• Une poésie fort originale ...

    Appétit vigoureux, tempérament de fer,
    Membert languit, Membert se meurt — ami si cher…
    Qu’a Member ?
    Hé, Momille, bonjour ! Comment va la famille,
    Le papa, la maman ?… Tu pleures, jeune fille ?…
    Qu’a Momille ?
    Je viens de rencontrer, allant je ne sais où,
    Outchou, le professeur qui courait comme un fou.
    Qu’a Outchou ?

    Ce petit poème, que je viens de citer dans son intégrité, s’intitule Sollicitudes et a pour auteur Maurice Etienne Legrand dit Franc-Nohain ( 1872 - 1934 )

    Franc Nohain

    C' est un avocat, sous-préfet, écrivain, poète et librettiste.

    Il choisit le nom de Nohain en hommage au cours d'eau le Nohain traversant Donzy, lieu de ses vacances d'enfance.

    Il publie ses poèmes dans la revue Le Chat Noir. Il se qualifie de « poète amorphe ». Il écrit de nombreux livrets d’opérettes pour le compositeur Claude Terrasse et, également notamment celui de L’heure espagnole de Maurice Ravel . Il fonde Le Canard sauvage et devient le rédacteur en chef de L' écho de Paris.

    Alphonse Allais nous dit : « Les idées qui composent le fond des poèmes de Franc-Nohain sont, en général, bizarres, inattendues, et suggestives combien ! L’artiste a su s’affranchir des moules odieux et surannés.
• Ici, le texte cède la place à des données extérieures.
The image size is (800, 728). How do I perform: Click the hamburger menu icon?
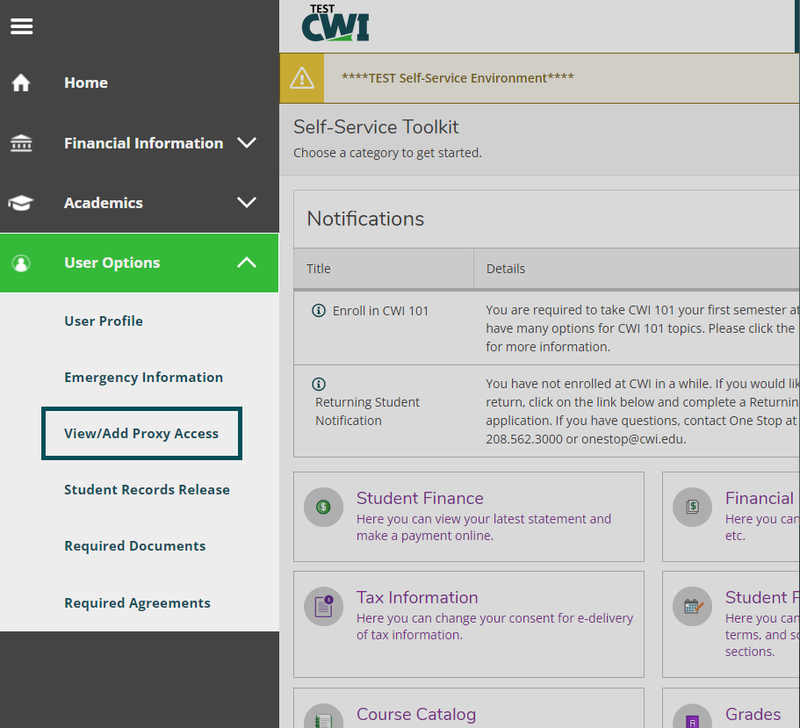21,26
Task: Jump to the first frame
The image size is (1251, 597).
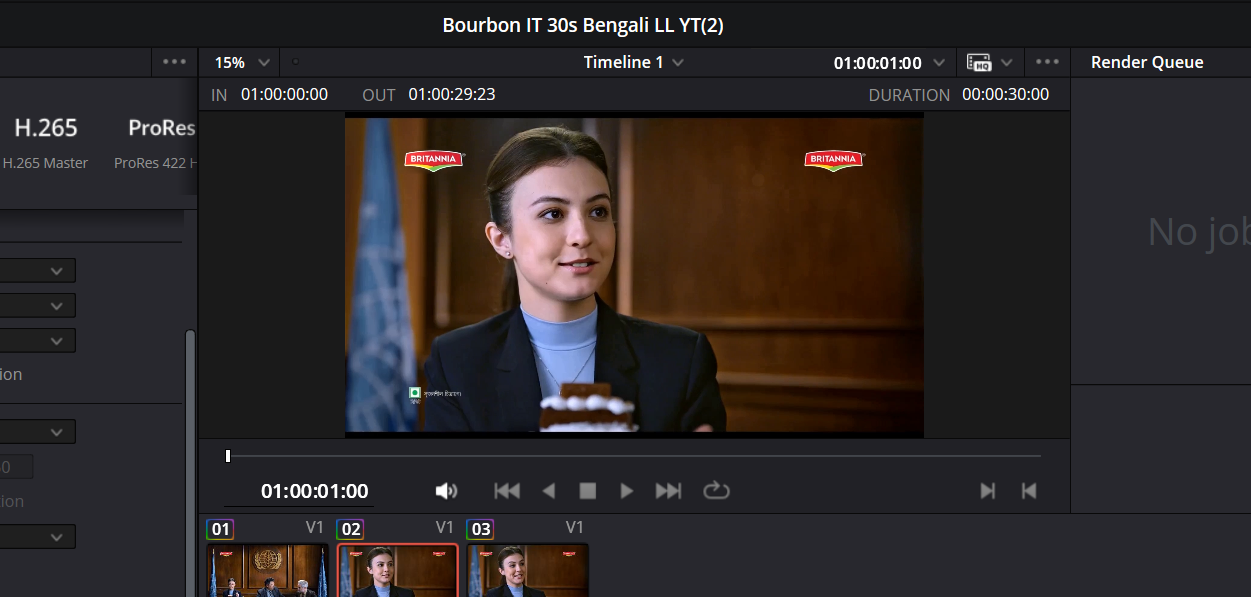Action: [x=507, y=491]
Quand, par hasard, il se rencontre un alexandrin, tenez pour certain que Franc-Nohain n’a pu faire autrement et qu’il en est au désespoir… Qu’il ne se mêle pas, de temps en temps, quelques invraisemblances dans l’œuvre de Franc-Nohain, je n’ai garde de le nier. »
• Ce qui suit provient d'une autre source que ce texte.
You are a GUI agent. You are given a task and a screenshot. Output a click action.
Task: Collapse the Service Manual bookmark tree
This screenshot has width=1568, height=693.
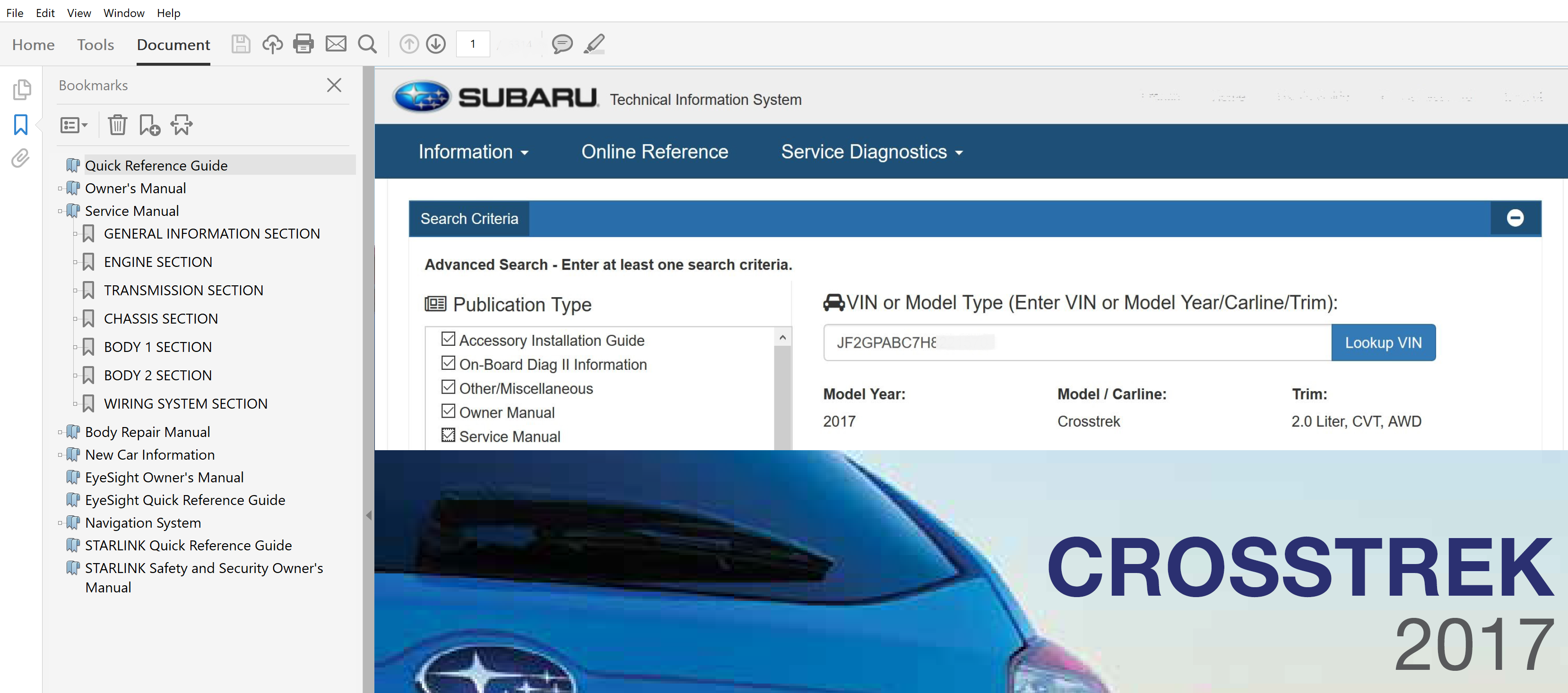pos(60,211)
    « Trésorier général dans un des plus fertiles départements de notre chère France sud-occidentale, ce sympathique fonctionnaire se double d’un poète amorphe d’une rare envergure » ajoute Allais.

    Paysage de neige

    « Extrêmement blanche, la neige
    Couvre une plaine
    Du département de l’Ardèche ;
    Extrêmement noirs, onze corbeaux,
    Sur les branches blanches d’un ormeau,
    Échangent leurs impressions, et font des mots,
    En s’entretenant de choses et d’autres :
    Leurs affaires ne sont pas les nôtres.
    Paraissent, au détour du sentier,
    Huit enfants, qui ont le nez,
    Et les pieds,
    Gelés :
    Il est d’ailleurs facile de reconnaître à leur voix
    Qu’il sont savoyards.
    Il y a aussi un grand loup.
    Au bout d’un certain temps les corbeaux s’envolent,
    Les enfants se dirigent du côté de l’école,
    Le loup crève, la neige fond,

    Et puis, qu’est-ce que ça peut bien vous faire, au fond ? »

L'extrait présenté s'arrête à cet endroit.